Coaching and Mentoring: What’s the Difference?
We now have executive coaches, leadership coaches, agile coaches, provocative coaches, business coaches, life coaches, as well as fitness and mindfulness coaches, and even in-house coaches. Are we coached out?
One of the first steps in engaging with employees is to ensure that coaching and mentoring takes place within the organisation.
With the exponential growth of people who like to be called coaches and mentors let’s explore what this really means:
- What’s the nub of it?
- What are the skills that make a great coach and or a great mentor?
- What’s the point of it?
If we ignore the labels for a moment, let’s look at what these activities are supposed to impact on.
The nub
- In business, it’s to help us to be more thoughtful, more actionful and more able to know the difference
- In life (is business not life then?) it’s about raising our self-belief and our self-awareness to become what we have always desired to be
The skills
Key abilities include:
- Building connections with those they work with (empathy, rapport)
- Suspending judgement
- Really, really listening
- Asking questions that prompt / provoke a reaction
- Sharing experiences that help
The point
Comparing leadership and business coaching, mentoring and career coaching:
1. Leadership coaching
Who is it for:
Whoever has a leadership role. This started as a senior management activity but is now, particularly in leading edge organisations, being used at middle and junior management levels, as well as with team leaders and those identified as with leadership potential.
How it is used:
For aspiring leaders as part of a management development programme. Used to grow and/or to develop best practice, and the capability of the organisation to grow.
Special features:
- Leadership theories and models are referenced.
- The coach has some sort of leadership experience and/or education.
- Growing body of research showing the benefit of leadership coaching.
2. Business coaching
Who is it for:
Organisation wants to achieve improved business performance and operational effectiveness and requires the coach to focus on this type of activity.
How it is used:
Where specific areas of a business are either failing or new. Where the business needs a different perspective.
Special features:
Sometimes internal but can be brought in from outside the organisation.
3. Mentoring
Who is it for:
Often an in-house resource.
Seen as knowing the organisation’s values.
The mentor helps the learner discover their own wisdom by encouraging them to work towards career goals or develop self-reliance.
How it is used:
Used extensively for graduates new to a business.
Where people have moved across the organisation and need to understand how this new part of an organisation’s works.
Special features:
A mentor is seen as an experienced person, someone who has wisdom and knowledge.
4. Career coaching
Who is it for:
Part of the talent development cycle, which assists people when joining, moving up, changing role or moving out.
How it is used:
Career coaching is used to develop capabilities, to create a sense of long-term career progression and it enables people to leave the organisation with dignity when doing so.
Special features:
Although career coaching is non-directive at the establishing goals stage, when developing the skills and capability, it is more directive and like mentoring.
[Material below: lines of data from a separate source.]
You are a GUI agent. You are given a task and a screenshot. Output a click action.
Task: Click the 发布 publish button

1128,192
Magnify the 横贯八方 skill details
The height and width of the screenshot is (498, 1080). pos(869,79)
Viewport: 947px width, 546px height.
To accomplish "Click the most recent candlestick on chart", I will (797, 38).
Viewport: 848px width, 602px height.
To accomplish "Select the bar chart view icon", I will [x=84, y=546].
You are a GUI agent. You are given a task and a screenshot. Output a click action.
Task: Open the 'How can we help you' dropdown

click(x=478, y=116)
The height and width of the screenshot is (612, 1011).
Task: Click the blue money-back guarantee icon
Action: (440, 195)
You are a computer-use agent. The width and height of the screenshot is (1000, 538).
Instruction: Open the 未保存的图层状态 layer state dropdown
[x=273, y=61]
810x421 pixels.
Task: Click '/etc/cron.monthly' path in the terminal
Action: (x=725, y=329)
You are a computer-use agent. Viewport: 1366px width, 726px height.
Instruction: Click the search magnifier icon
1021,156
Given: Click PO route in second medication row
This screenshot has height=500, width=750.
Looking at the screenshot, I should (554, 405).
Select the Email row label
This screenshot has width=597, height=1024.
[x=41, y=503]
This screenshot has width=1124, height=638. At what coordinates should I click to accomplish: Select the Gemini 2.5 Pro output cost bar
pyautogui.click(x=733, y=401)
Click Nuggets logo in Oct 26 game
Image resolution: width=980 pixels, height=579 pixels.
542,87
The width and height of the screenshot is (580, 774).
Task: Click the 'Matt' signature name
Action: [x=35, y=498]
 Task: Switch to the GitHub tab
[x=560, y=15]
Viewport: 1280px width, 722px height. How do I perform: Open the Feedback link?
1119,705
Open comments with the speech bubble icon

There really is a coach for every occasion
The trick is for organisations and people to be clear about what they want to develop before embarking on an employee development or engagement programme.
Themes I develop in my eBook include:
- What’s the benefit of being an inspirational mentor and a dynamic coach?
- How creating happy employees and teams who ask questions and seek answers pays dividends?
Noticing what really works and fulfils the diverse needs of employees promotes successful engagement approaches that lead to a growth of capability and capacity.
Organisations ignore their employees at their peril – we need to think of people as people first.